Free movement of labour is gradually coming true

"The final removal of obstacles in the German and the Austrian labour markets for workers from eight Central and Eastern European countries is a great opportunity not only for these citizens but also for the European economy as a whole. We have to foster mobility, which is a key driving force for employment and growth", stated Csaba Őry MEP, EPP Group Coordinator in the Employment and Social Affairs Committee of the European Parliament.

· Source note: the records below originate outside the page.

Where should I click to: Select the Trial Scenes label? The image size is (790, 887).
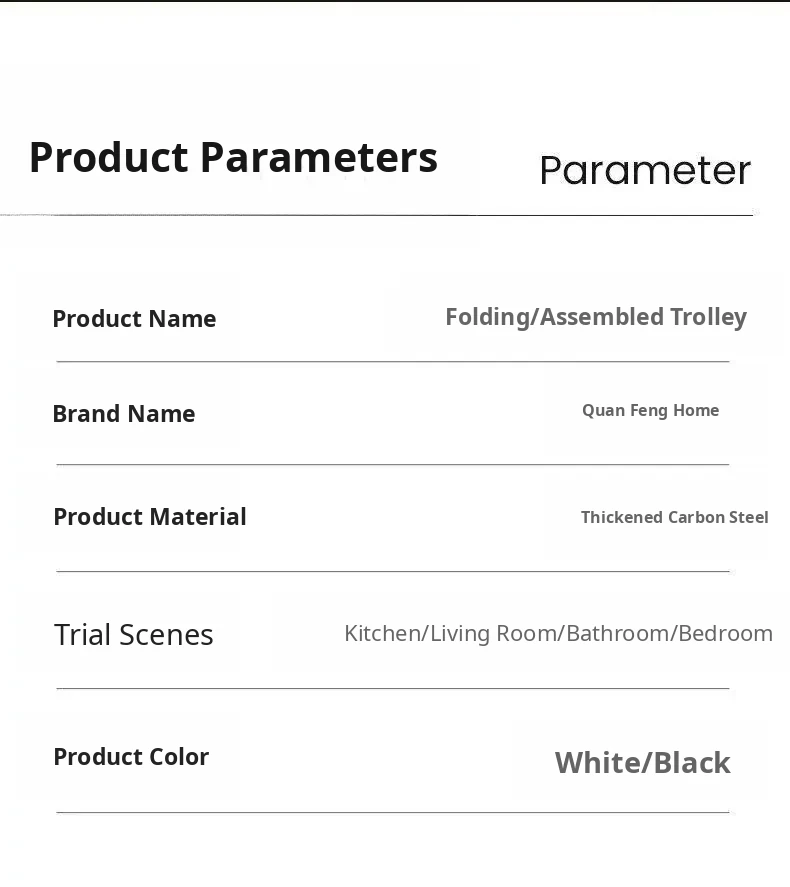(134, 635)
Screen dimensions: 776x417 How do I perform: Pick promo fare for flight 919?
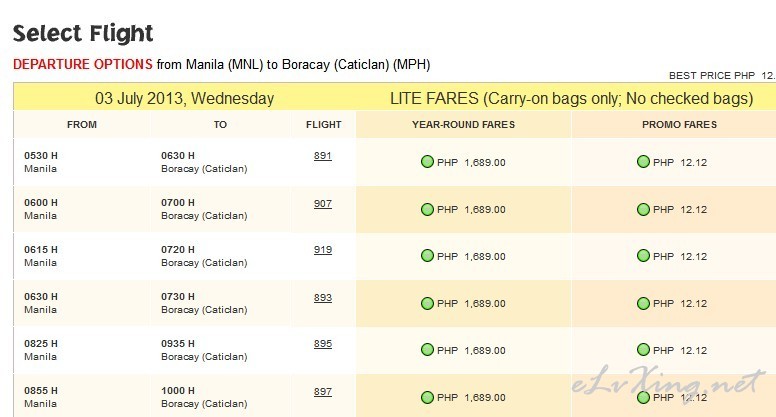point(643,256)
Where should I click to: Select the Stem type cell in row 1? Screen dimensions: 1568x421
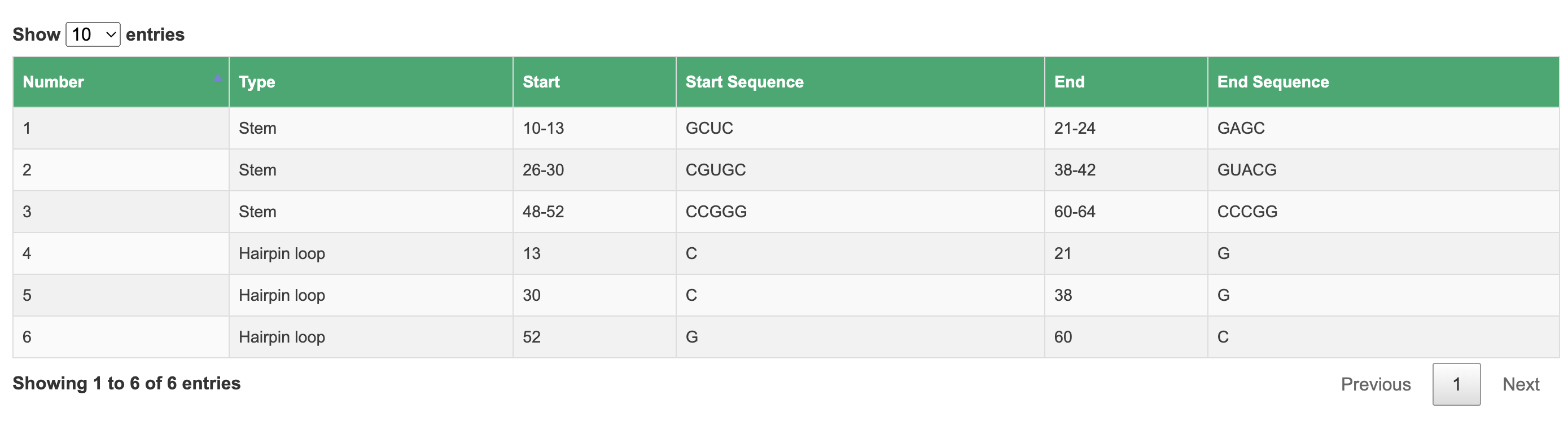point(371,128)

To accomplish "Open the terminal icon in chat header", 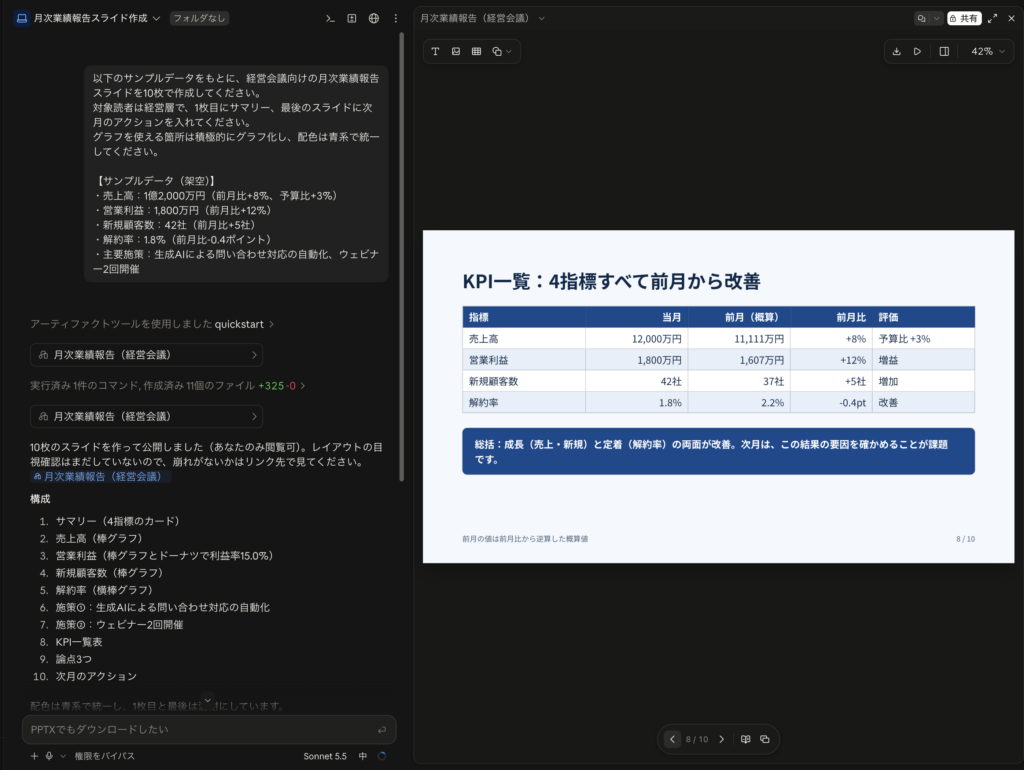I will 330,18.
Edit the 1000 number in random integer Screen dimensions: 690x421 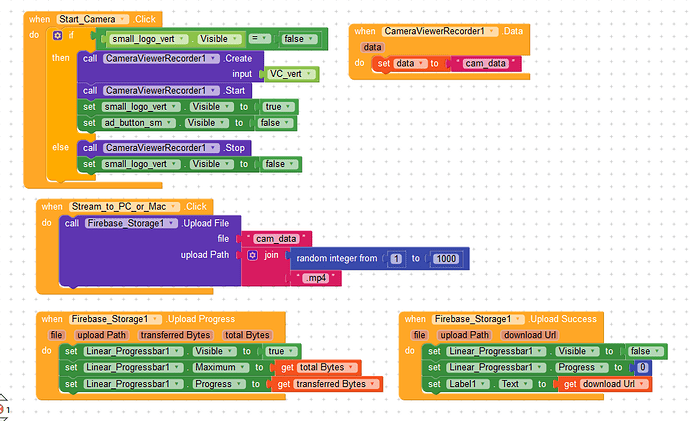point(446,259)
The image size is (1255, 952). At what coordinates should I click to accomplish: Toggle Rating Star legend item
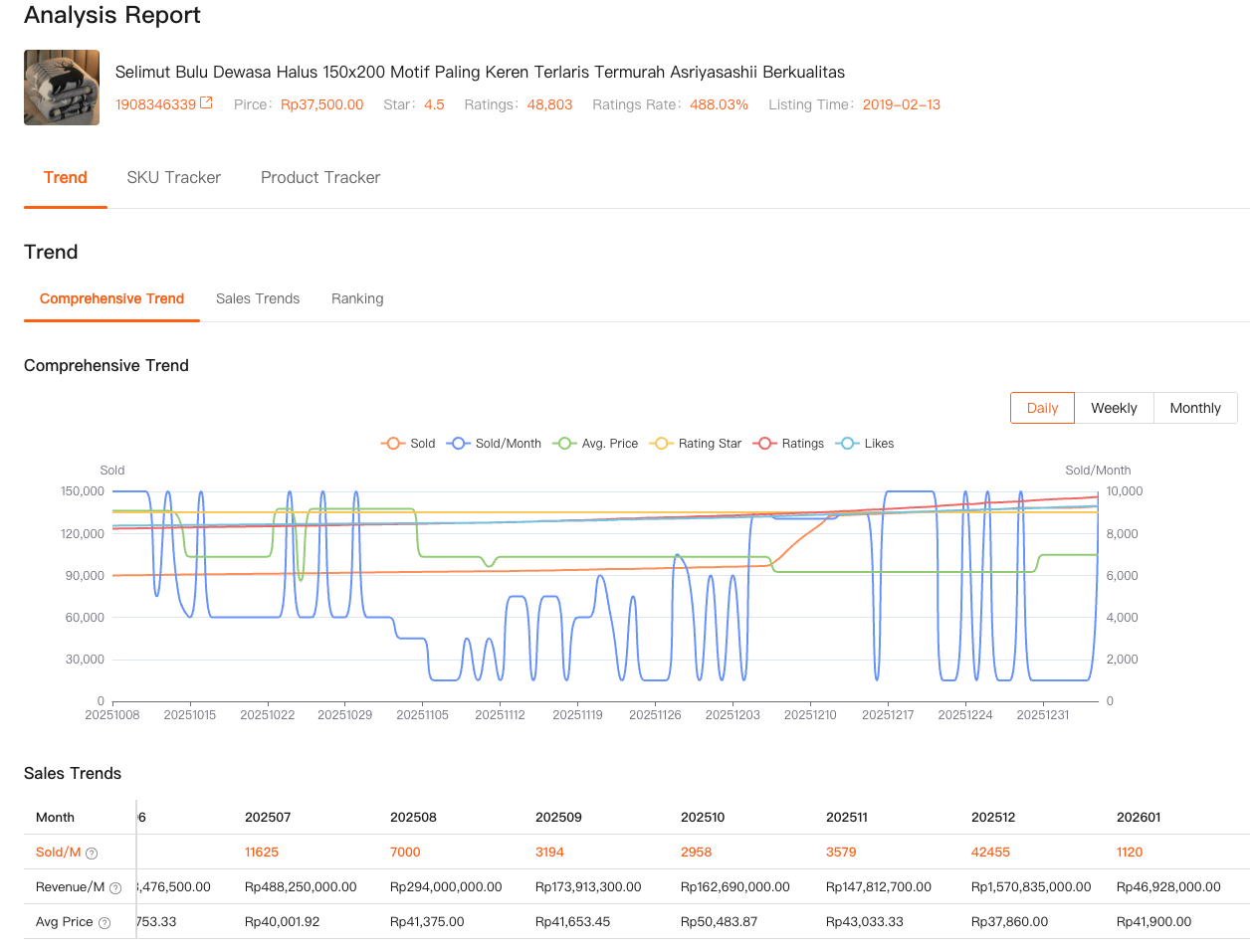[x=696, y=444]
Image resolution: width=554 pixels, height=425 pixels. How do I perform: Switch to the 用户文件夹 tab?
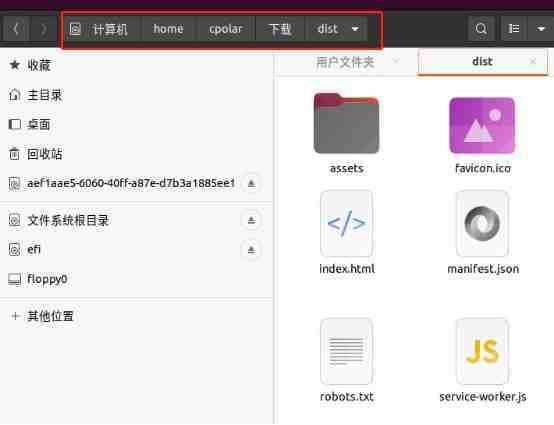point(345,62)
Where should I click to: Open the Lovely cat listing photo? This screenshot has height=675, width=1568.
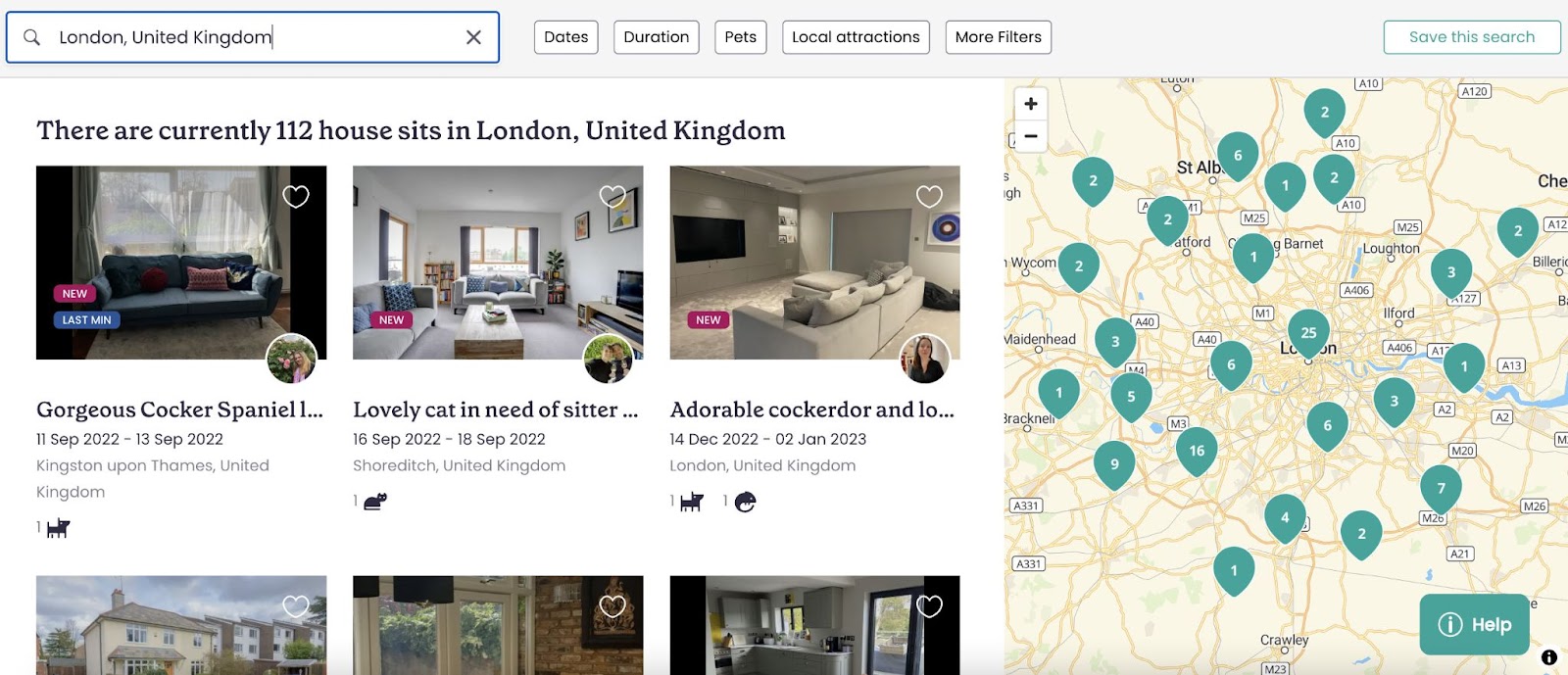[x=498, y=263]
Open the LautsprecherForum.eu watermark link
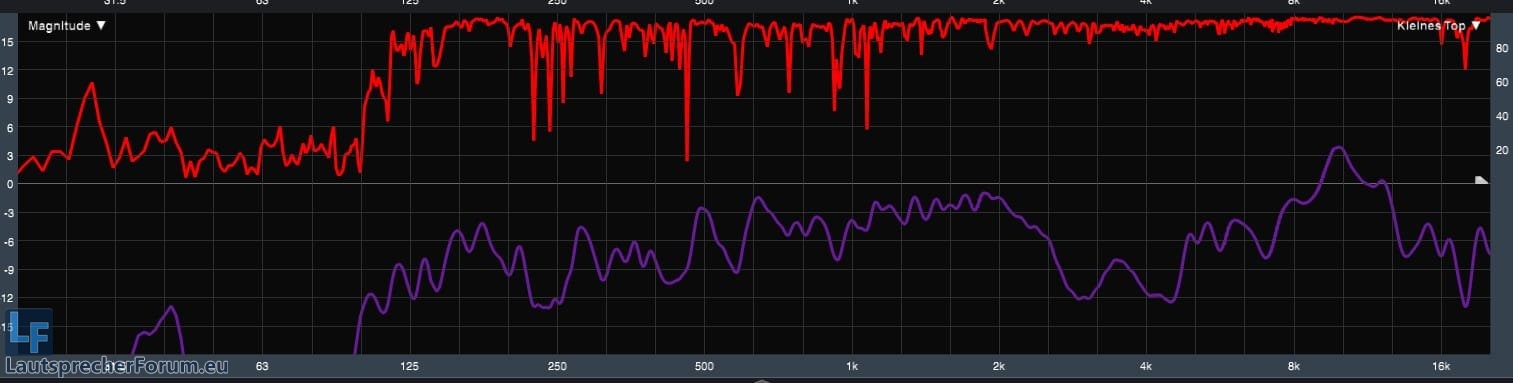1513x383 pixels. (117, 366)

Labour market restrictions still in place in Germany and Austria for workers from eight Member States that joined the EU in 2004 (excluding Cyprus and Malta) will be finally removed on 1 May 2011. As a result of this, workers from the Czech Republic, Estonia, Latvia, Lithuania, Hungary, Poland, Slovenia and Slovakia will be able to work freely in the entire territory of the EU27.

Reports made by the European Commission and other think-tanks clearly show the positive effects of labour migration. Analyses predict that with the liberalisation of the German labour market, the employment of the workers coming from these Member States can contribute an additional 0.3-0.6% GDP growth to the German economy. "Promoting free movement of labour is beneficial for the whole of Europe as it increases competitiveness, employment and economic growth. Therefore, we need to further advance the removal of existing labour barriers for workers coming from Romania and Bulgaria and finish the creation of the common and single European labour market", highlighted the Hungarian MEP.


Accession Treaties allow Member States to apply a transitional period in order to gradually introduce the free movement of workers after a new Member State joins the EU. These restrictions can be maintained for up to seven years (the so-called 2+3+2 scheme). When the 10 new states joined the EU in 2004, three Member States, namely Ireland, the UK and Sweden, immediately opened their labour markets, and for the workers of Malta and Cyprus there were no restrictions at all. Most Member States followed this practice between 2006 and 2009. However, Germany and Austria continued to apply restrictions until the 2011 deadline. However, the right to free movement for workers from Bulgaria and Romania (the two Member States that joined the EU most recently in 2007) is currently still restricted by ten Member States, so they will have to wait until a maximum date of 31 December 2013 to benefit from this right.